“Saudade: an emotional state of nostalgic or melancholic longing for an absent something or someone that one loves. It means missingness, “the love that remains” after someone is gone, perhaps to never return. It is the recollection of feelings, experiences, places, or events that once brought excitement, pleasure and well-being which triggers the senses and makes one live and feel again. It brings both sad and happy feelings together; sadness for the missing and happiness for having experienced the feeling again.”
Saudade is one of my favorite words, because it succinctly describes an emotional state of something that many see as paradoxical. how can you be both happy and sad at the same time? but life isn’t always one way or the other or black or white. there is much more grey space where people, ideas and things meet, and it’s something i think we lose in our ‘canned’ versions of how things are supposed to be. life can be very bittersweet and ironic.

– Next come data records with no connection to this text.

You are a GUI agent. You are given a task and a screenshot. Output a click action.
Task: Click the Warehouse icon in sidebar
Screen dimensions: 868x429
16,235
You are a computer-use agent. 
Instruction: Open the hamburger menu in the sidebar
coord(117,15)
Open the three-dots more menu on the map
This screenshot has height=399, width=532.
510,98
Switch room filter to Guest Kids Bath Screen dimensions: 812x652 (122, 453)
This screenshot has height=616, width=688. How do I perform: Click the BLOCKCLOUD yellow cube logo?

personally, i find the endless enlightenment quest to live in a continuous state of some zen bliss, joy and ‘happiness’ meaningless and empty. sorry, life is just not like that. sometimes…yes i am deleriously happy sometimes, i do find peace, have moments of bliss. but that’s not a sustainable place to be all the time. it’s not realistic.
strive instead for content. for real, honest and authentic and let both the feelings of sadness and joy come and go, like they are supposed to. this is how you learn what each side is about… how can you truly know what bliss is like if you have never felt real sorrow, or know true love without loss? so just be present when all the things happen (and they will). yes, practice gratitude, but also be grateful for the things which are difficult, and uncomfortable because this is where you see that you need the darkness to understand the light. this is where you grow.
a wise woman once told me that you will only find grace in the grey.
so, namaste. yin and yang, balance… that’s how you find peace.